"Ini katanya diisi full tank, tapi koq belum seminggu udah mau habis lagi? Beneran isi full tank? Dimana?", tegur suami melihat petunjuk bensin di motor yang sudah kurang dari setengahnya.
"Biasa, di depan", jawab saya.
"Tahu gak apa akibatnya kalau mengisi bensin sembarangan?", tanya suami.
Ya gak lah. Kalau tahu sih saya tidak akan mengisi bensin di depan rumah, tapi pasti ke SPBU meski harus menempuh jarak 7 km.
"Motornya bisa rusak!", kata suami.
Tadinya saya masih abai dengan permintaan suami agar saya mau sejenak meluangkan waktu ke SPBU. Sampai akhirnya saya mengalami apa yang suami bilang, motor saya rusak!
Beberapa waktu yang lalu, motor Mio saya mengalami mogok. Padahal saat itu saya sedang mengantar anak-anak ke sekolah.
Untunglah, baru saja saya selesai mengabari suami soal motor mogok ini, 5 menit kemudian saya coba starter lagi, motor kembali nyala setelah keluar asap putih dari knalpot.

**DATA TUGAS**
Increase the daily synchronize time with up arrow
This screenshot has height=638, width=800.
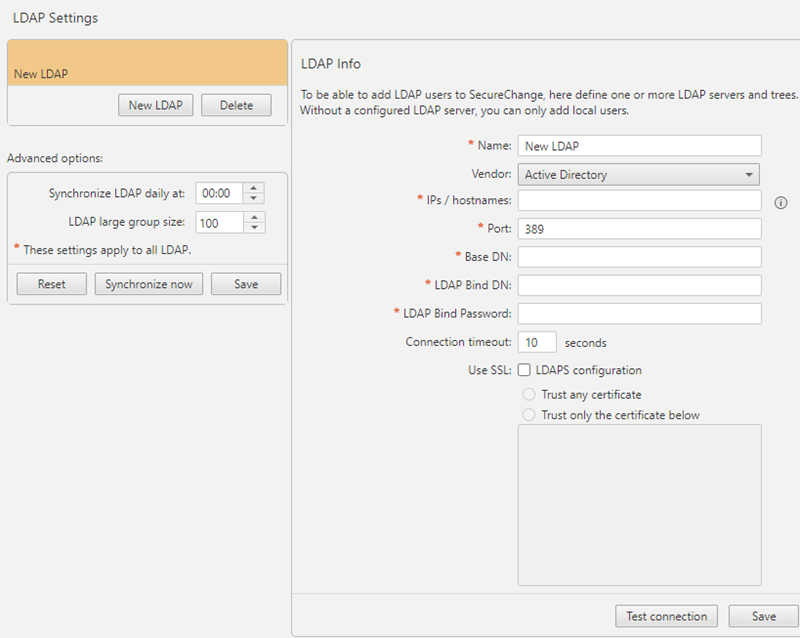tap(254, 188)
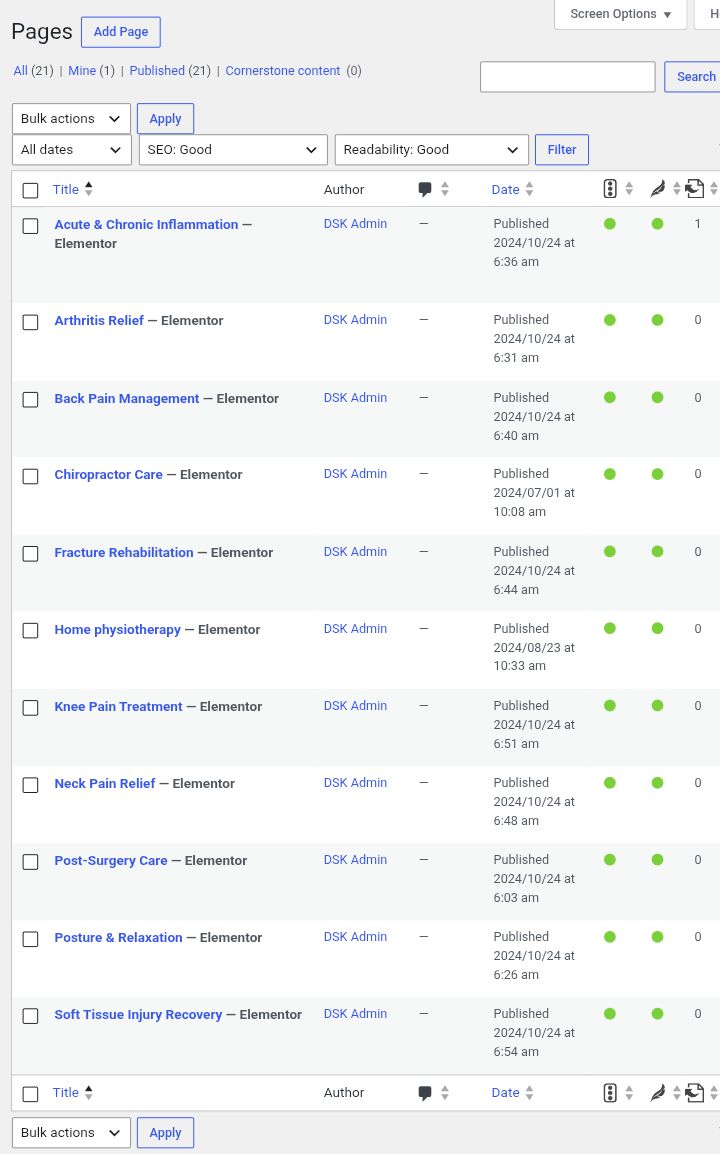Open the top Bulk actions dropdown
720x1154 pixels.
71,118
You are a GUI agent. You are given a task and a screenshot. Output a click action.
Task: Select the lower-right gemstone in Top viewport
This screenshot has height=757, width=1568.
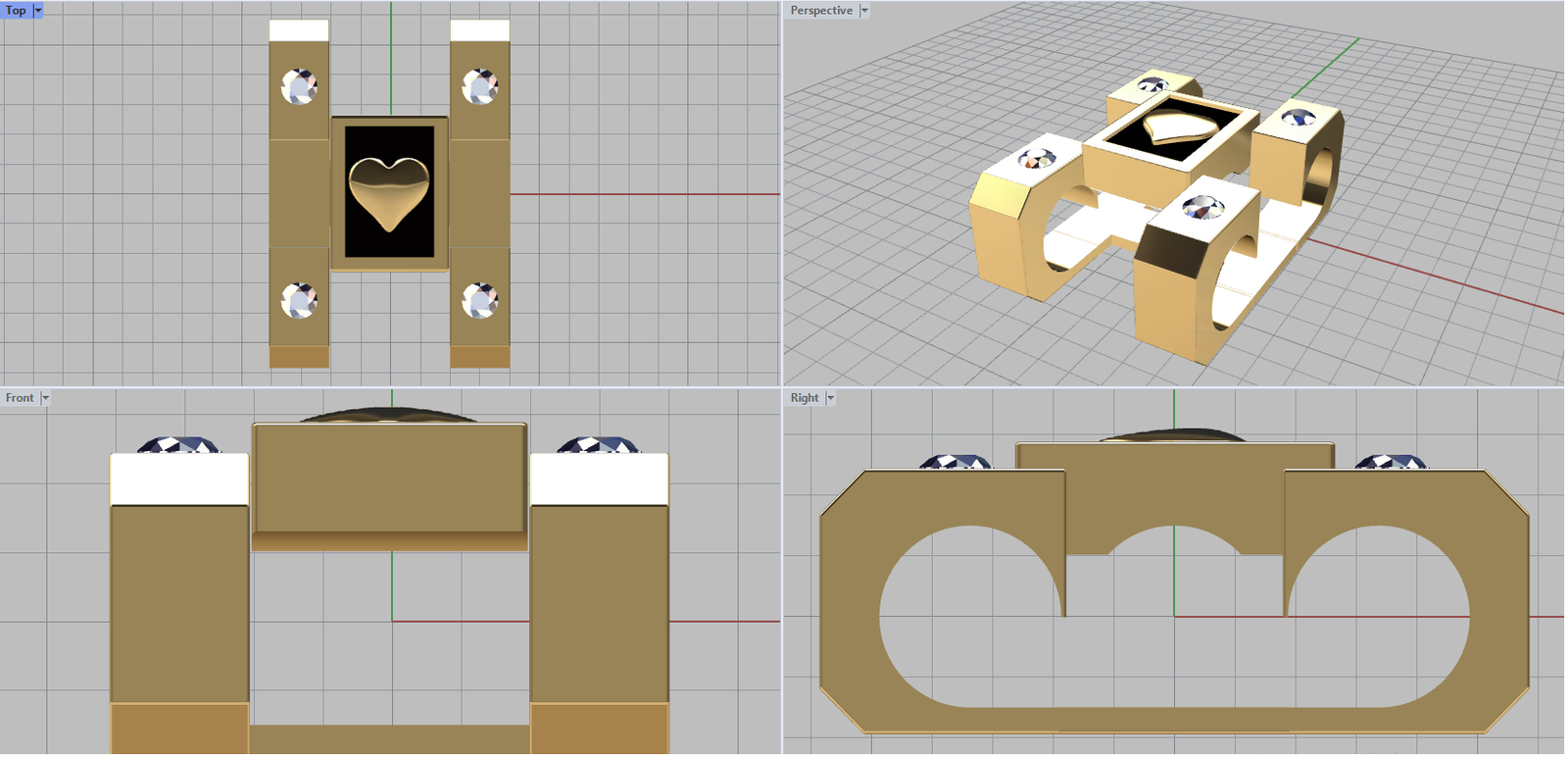pos(479,300)
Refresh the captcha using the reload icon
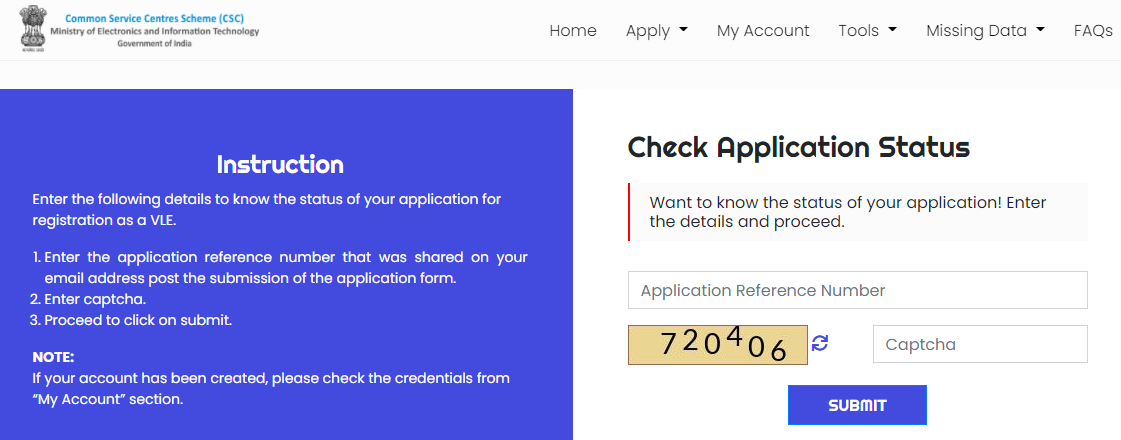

**TUGAS YANG DIKERJAKAN**
• A. Susun semua baris daftar sebagai list JSON berisi string, satu string untuk tiap baris, tanpa baris kosong. Gambar jangan dimasukkan ke dalam jawaban.
• B. Sambung cerita tentang motor yang mogok mulai dari kalimat terakhirnya.
Cerita dan daftar ini tidak berhubungan satu sama lain.

**JAWABAN TUGAS**
• A.
[
  "Increase the daily synchronize time with up arrow",
  "This screenshot has height=638, width=800.",
  "tap(254, 188)",
  "Open the top Bulk actions dropdown",
  "720x1154 pixels.",
  "71,118",
  "You are a GUI agent. You are given a task and a screenshot. Output a click action.",
  "Task: Select the lower-right gemstone in Top viewport",
  "This screenshot has height=757, width=1568.",
  "pos(479,300)",
  "Refresh the captcha using the reload icon"
]

• B.
Ah, lega sudah. Tidak perlu panggil tukang ojek untuk melanjutkan perjalanan ke sekolah kalau begitu.
Tapi di perjalanan pulang motor saya kembali mogok. Mau tidak mau kali ini saya membawa motor ke bengkel langganan. Tak perlu waktu lama, petugas bengkel segera membongkar motor saya dan menunjukkan "daleman" motor saya yang aduhai…
 Kata bapak petugas bengkel, yang hitam-hitam menempel di ruang pembakaran dan piston ini kerak sisa pembakaran bensin.  Bensin premium lebih cepat terbakar secara spontan sehingga tenaga untuk menggerakkan mesin dan beban kendaraan jauh lebih kecil dari yang dibutuhkan. Kerak akan semakin bertambah tebal tiap kali motor saya pakai, alias terjadi pembakaran bensin.
Sudah seharusnya pakai Pertamax, ini pakai premium, kualitasnya tidak jelas pula.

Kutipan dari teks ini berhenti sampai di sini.